Yes, scleroderma, you have changed my life in so many ways. In ways I cannot forgive, like causing me to have to quit nursing school without my degree and to resign from my job as a medical assistant because I was too exhausted to do all the work I was required to do. You have cost me friendships, relationships, my ability to have children, family vacations, job opportunities and you have restricted where I go, with whom I go with, when I go and if I go anywhere.

Having said that, I would not change a single thing about my life! Yes, my life has been drastically changed and I have had to learn to let go of myself as a healthy, normal person. I have had to teach myself how to live a life of a medically challenged person. And trust me, there are days when the bad definitely outweighs the good, but what would be the point of wallowing in the what-might-have-beens? In the things I can’t change? That is a waste of the time which, frankly, is very precious to me.

I honestly believe scleroderma came into my life for a reason, and day by day I am learning what that reason is. I could not look at myself in the mirror every day if I didn’t share all of my triumphs and all of my struggles over the last 15 years with others. I would have been so thankful to have had someone willing to reach out to me and answer my questions and listen to me cry over all of the things that were happening to me, the changes my body was undergoing and the things I had to give up. So I want to do that for other people struggling like I was.

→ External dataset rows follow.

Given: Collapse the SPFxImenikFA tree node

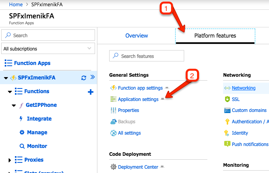Looking at the screenshot, I should pos(6,78).
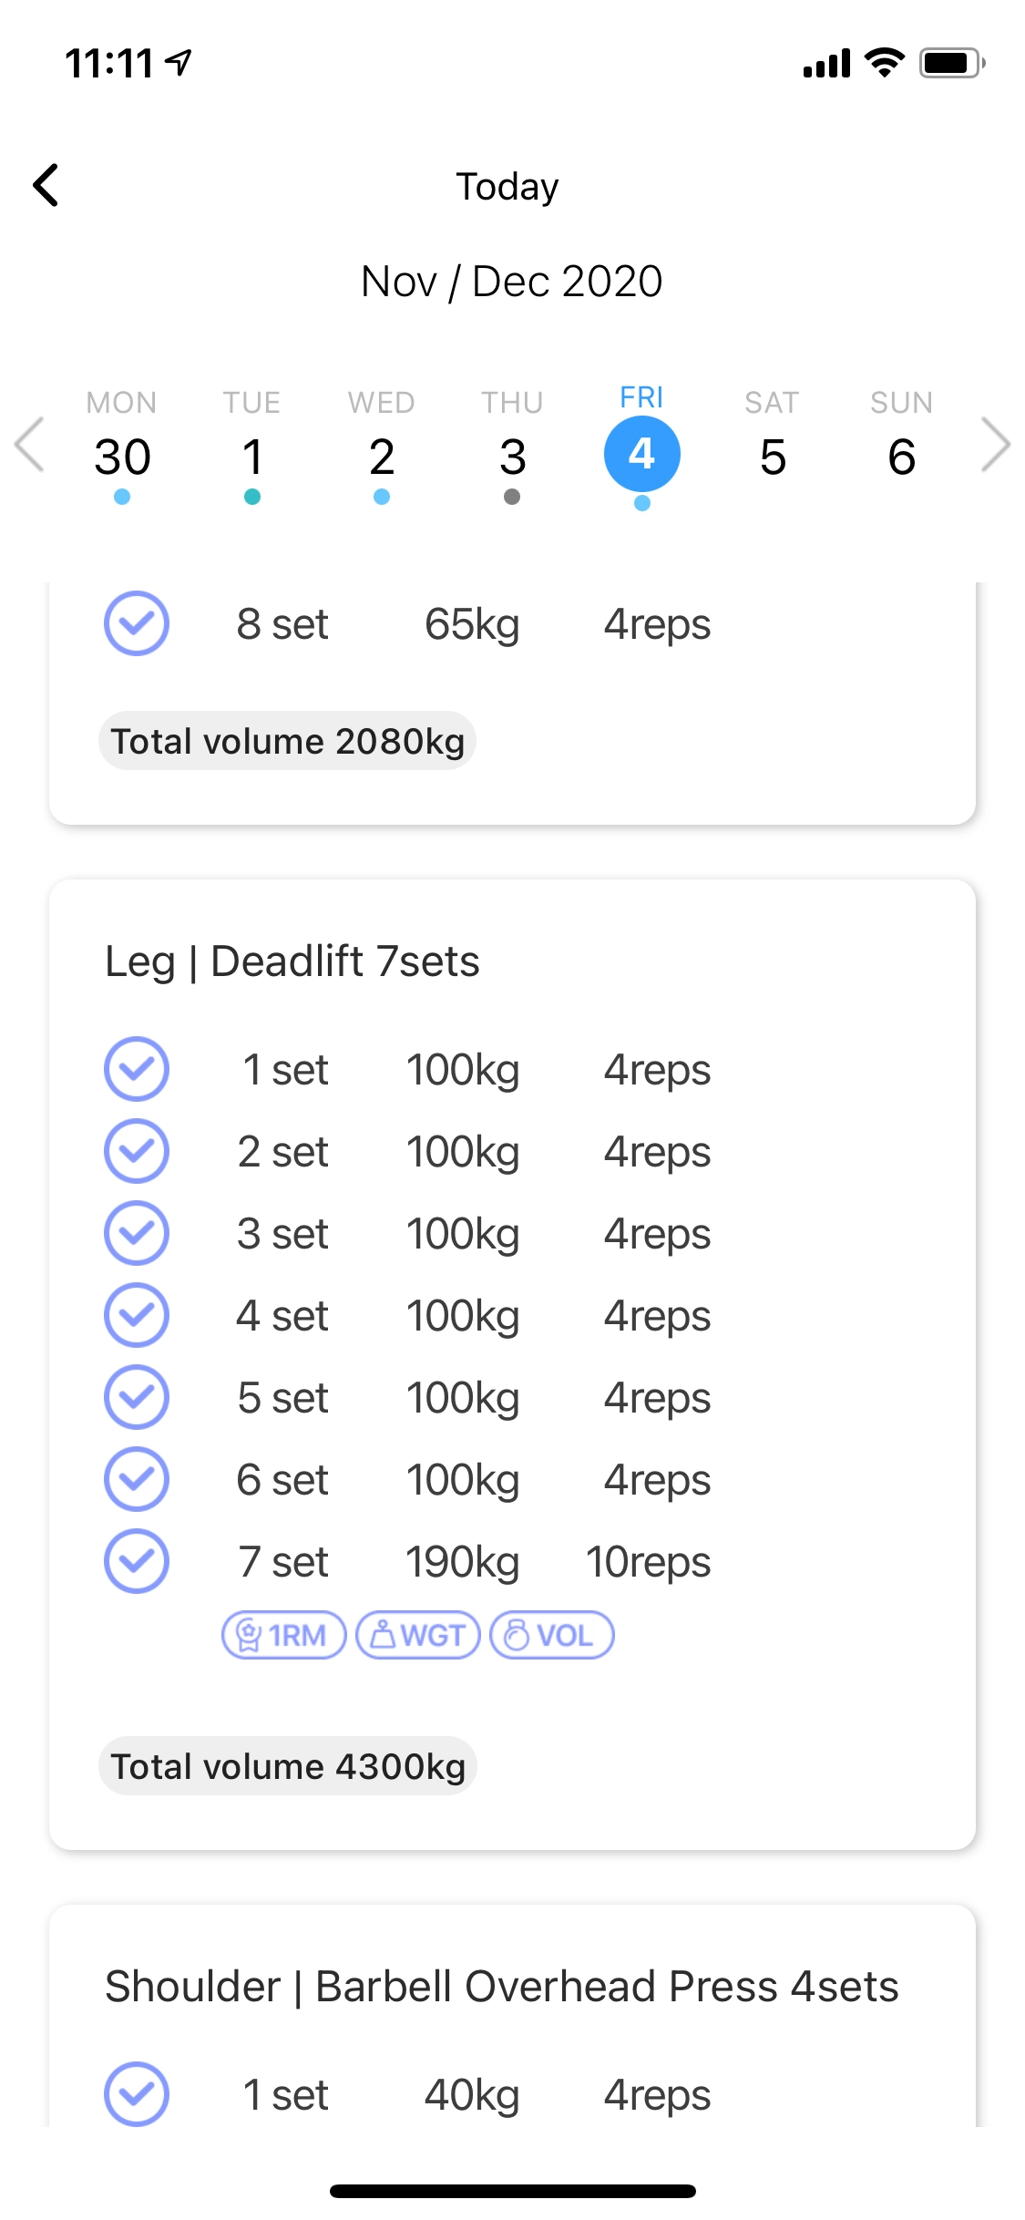Toggle the 8 set 65kg checkmark
This screenshot has width=1025, height=2220.
coord(137,624)
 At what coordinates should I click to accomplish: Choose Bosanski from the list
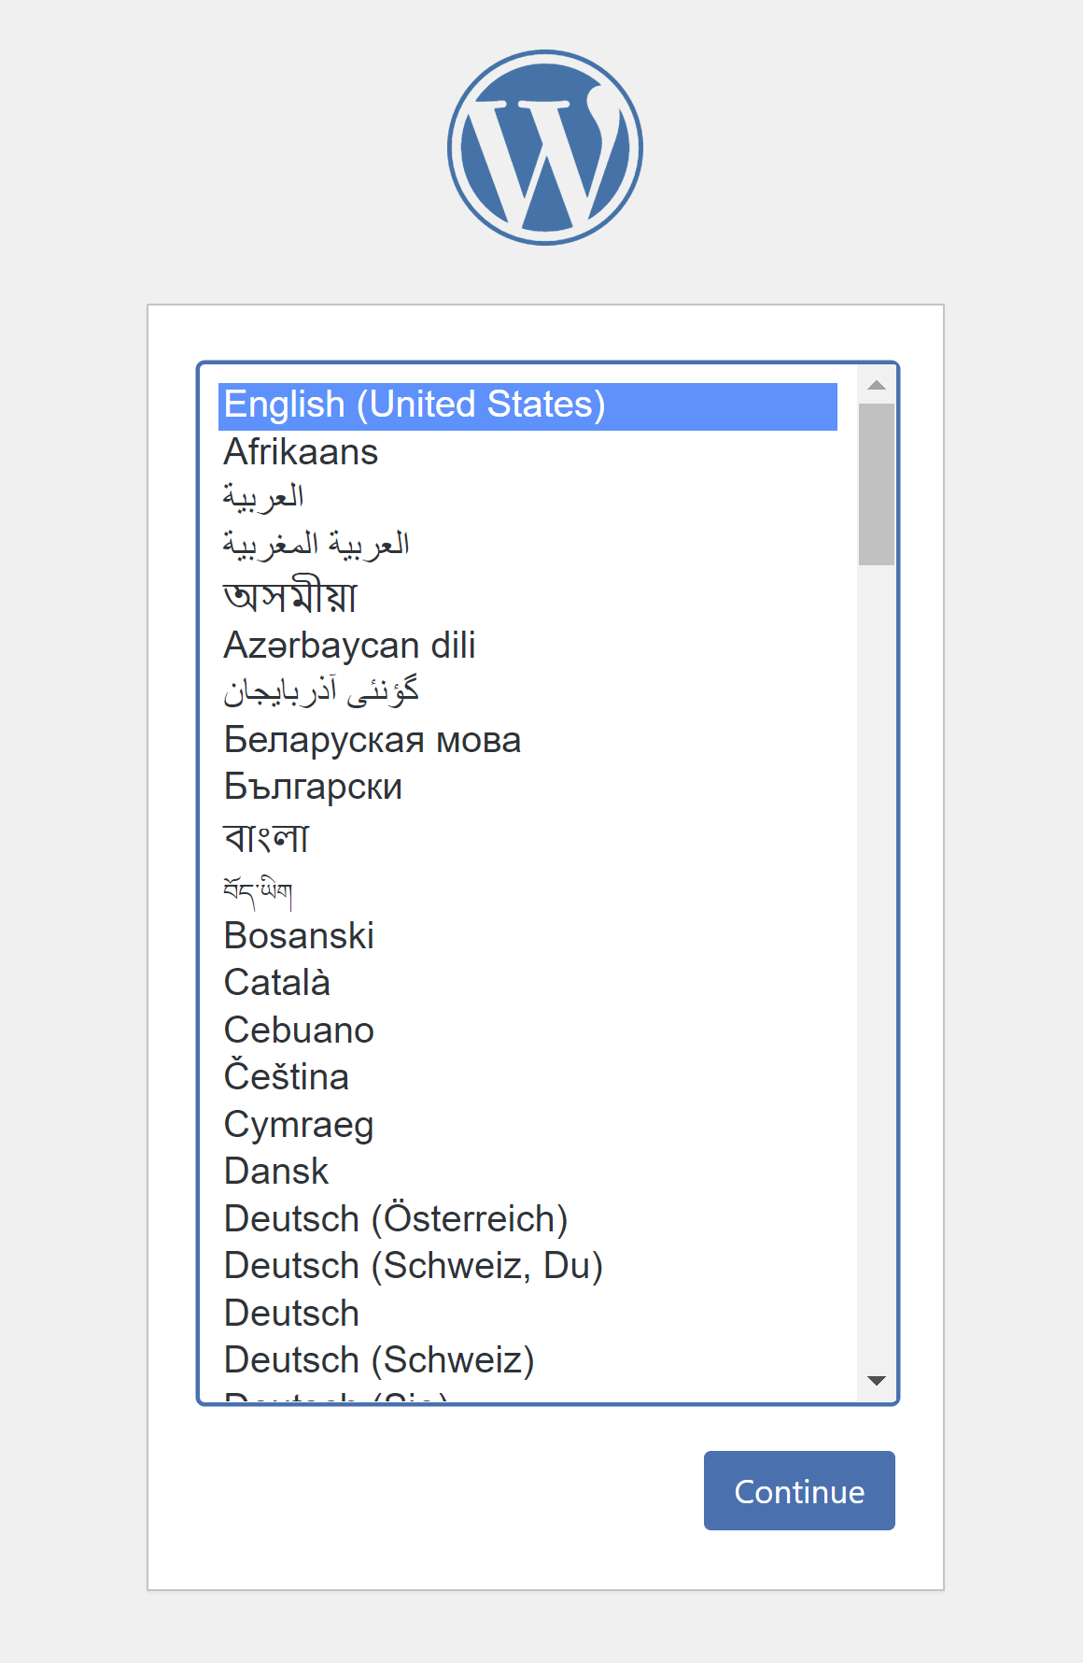[x=299, y=935]
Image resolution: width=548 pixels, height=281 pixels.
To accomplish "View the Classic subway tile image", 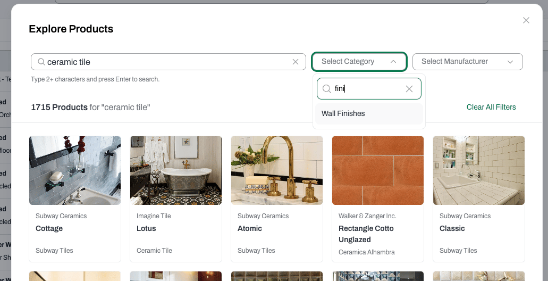I will tap(479, 170).
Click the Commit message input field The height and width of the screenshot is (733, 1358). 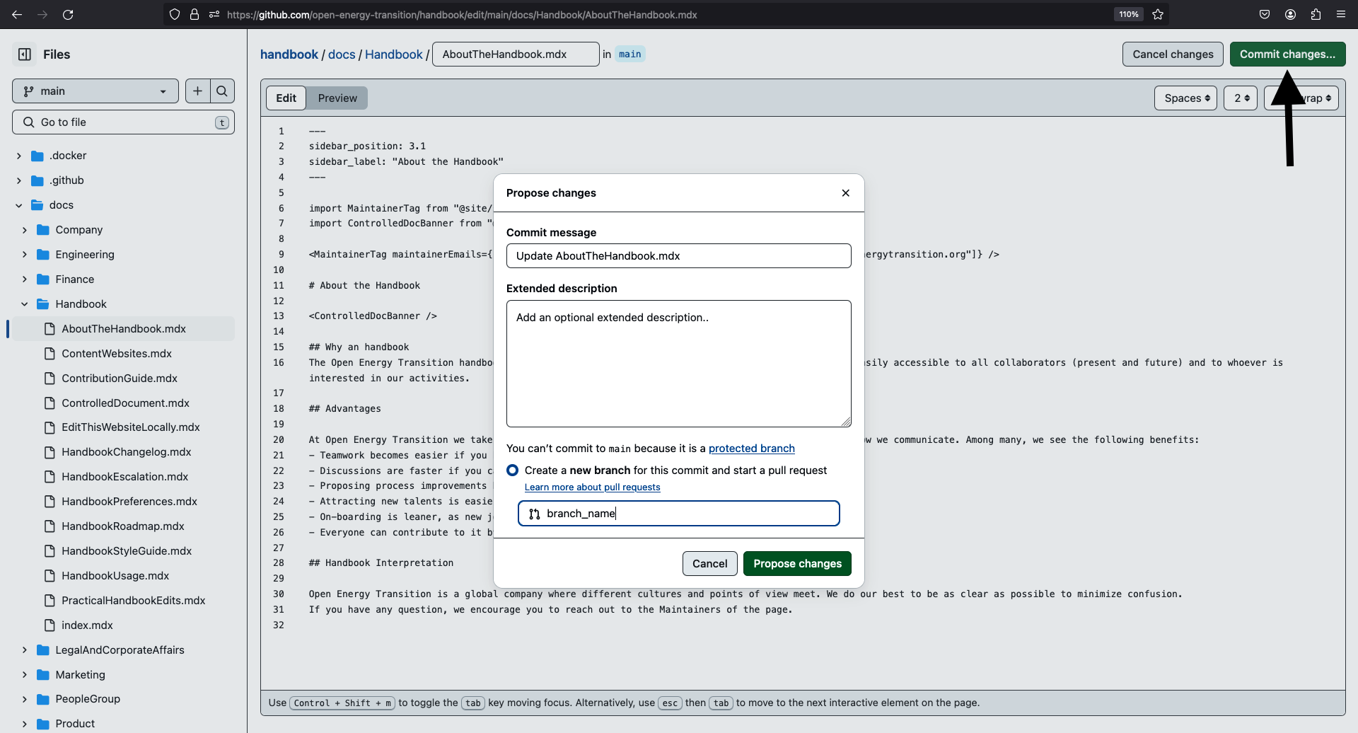pyautogui.click(x=678, y=256)
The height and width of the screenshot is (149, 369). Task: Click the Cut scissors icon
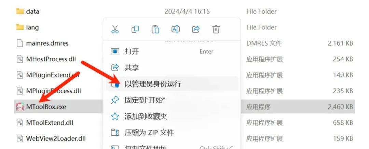coord(115,29)

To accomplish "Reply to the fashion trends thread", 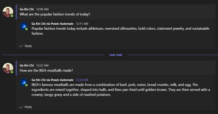I will [x=28, y=46].
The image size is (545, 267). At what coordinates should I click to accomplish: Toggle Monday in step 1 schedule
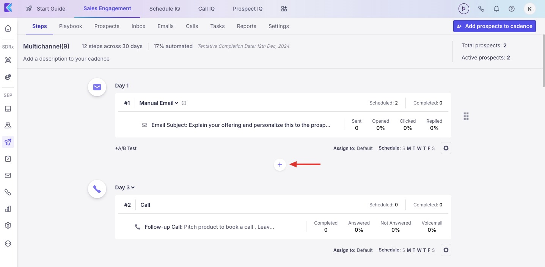(409, 148)
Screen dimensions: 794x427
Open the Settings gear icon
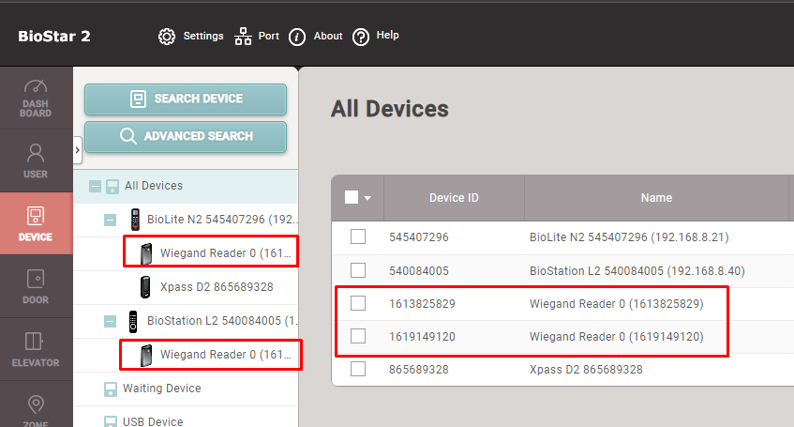pos(167,37)
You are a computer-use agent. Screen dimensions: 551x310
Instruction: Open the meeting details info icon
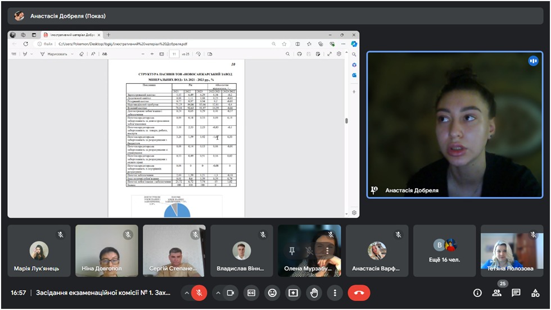tap(477, 293)
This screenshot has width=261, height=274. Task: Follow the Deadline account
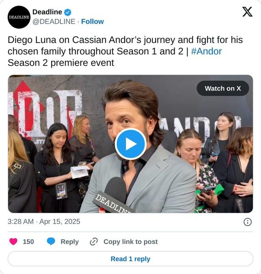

If I make just one person feel better about themselves and their situation, then to me, that’s a win!

We cannot expect to have a cure fall into our laps, so as long as I am able, I am going to do my part to help educate people about this disease and make scleroderma a household name! I will never stop fighting for my life!

Yes, I am a 34-year-old women living with scleroderma, but scleroderma does not and never will define me as a person. I have so many other qualities than that of being terminally ill. I will get up every day living my truth and fighting to stay alive with scleroderma. I could never say I’m thankful for getting sick, but I can say getting scleroderma has opened my eyes to all of the beauty of life and how it was passing me by. I used to live my life as if I had a lifetime to live. Now I  try to live every day to the fullest and be present and open to experience all of life – the good and the bad. I may not get to live my life exactly how I envisioned it to be, but I refuse to let this disease dictate how I experience my life, as long or as short as it may be.